■ **EXCERPTED RECORDS**:

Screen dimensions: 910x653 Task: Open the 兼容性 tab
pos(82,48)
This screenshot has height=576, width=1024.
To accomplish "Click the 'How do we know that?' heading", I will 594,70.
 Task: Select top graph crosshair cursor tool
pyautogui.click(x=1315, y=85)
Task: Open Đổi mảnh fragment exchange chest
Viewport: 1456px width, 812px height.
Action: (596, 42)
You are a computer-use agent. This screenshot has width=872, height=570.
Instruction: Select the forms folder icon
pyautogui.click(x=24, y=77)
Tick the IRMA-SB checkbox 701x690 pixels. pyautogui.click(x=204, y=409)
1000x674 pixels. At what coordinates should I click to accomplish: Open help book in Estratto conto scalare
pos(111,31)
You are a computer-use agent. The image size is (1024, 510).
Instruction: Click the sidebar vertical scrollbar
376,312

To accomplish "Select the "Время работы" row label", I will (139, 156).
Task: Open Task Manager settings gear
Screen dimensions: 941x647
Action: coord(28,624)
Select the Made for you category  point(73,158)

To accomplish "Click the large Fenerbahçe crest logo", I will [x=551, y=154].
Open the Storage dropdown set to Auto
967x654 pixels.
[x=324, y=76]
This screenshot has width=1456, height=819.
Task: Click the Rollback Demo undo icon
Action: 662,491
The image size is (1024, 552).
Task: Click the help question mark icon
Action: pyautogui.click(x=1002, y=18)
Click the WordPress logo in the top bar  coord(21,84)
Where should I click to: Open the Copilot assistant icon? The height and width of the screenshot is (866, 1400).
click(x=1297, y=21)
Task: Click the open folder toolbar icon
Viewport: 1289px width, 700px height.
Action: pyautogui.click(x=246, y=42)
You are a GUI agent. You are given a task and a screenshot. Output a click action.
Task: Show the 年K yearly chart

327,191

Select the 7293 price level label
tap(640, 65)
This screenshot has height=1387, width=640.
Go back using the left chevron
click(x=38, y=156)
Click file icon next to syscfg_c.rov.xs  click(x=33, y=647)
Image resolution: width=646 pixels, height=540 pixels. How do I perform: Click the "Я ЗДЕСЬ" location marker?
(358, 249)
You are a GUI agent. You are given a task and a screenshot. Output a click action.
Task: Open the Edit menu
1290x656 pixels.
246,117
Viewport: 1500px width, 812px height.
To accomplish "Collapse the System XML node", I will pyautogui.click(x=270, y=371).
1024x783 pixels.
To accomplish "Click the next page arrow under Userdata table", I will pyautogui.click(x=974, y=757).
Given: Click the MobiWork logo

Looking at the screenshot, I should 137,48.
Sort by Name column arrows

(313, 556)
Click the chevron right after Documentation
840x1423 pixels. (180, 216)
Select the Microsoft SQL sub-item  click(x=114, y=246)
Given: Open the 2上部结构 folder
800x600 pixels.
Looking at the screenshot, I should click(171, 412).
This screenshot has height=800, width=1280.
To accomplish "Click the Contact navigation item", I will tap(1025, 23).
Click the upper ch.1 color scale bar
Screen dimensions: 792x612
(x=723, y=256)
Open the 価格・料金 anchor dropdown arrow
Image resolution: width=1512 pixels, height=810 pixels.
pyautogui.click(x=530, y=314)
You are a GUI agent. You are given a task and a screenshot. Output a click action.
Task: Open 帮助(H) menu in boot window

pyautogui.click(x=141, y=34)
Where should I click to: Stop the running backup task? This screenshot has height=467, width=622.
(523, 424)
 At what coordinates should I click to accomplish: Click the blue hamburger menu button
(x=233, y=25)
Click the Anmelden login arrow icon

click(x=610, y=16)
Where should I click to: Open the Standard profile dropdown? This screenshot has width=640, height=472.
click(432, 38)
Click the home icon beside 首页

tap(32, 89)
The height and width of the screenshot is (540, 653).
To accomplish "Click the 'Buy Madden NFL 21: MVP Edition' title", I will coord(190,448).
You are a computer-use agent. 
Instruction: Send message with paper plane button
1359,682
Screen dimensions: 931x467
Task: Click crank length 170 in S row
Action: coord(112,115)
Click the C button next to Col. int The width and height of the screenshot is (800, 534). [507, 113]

■ **SHORT TASK**:
Please rewrite only the stretch of records from the line containing "Click the home icon beside 首页" through the line containing "I will coord(190,448).", with "home icon" changed to "house icon" and nothing else altered.

■ **FINISHED ANSWER**:
Click the house icon beside 首页

tap(32, 89)
The height and width of the screenshot is (540, 653).
To accomplish "Click the 'Buy Madden NFL 21: MVP Edition' title", I will coord(190,448).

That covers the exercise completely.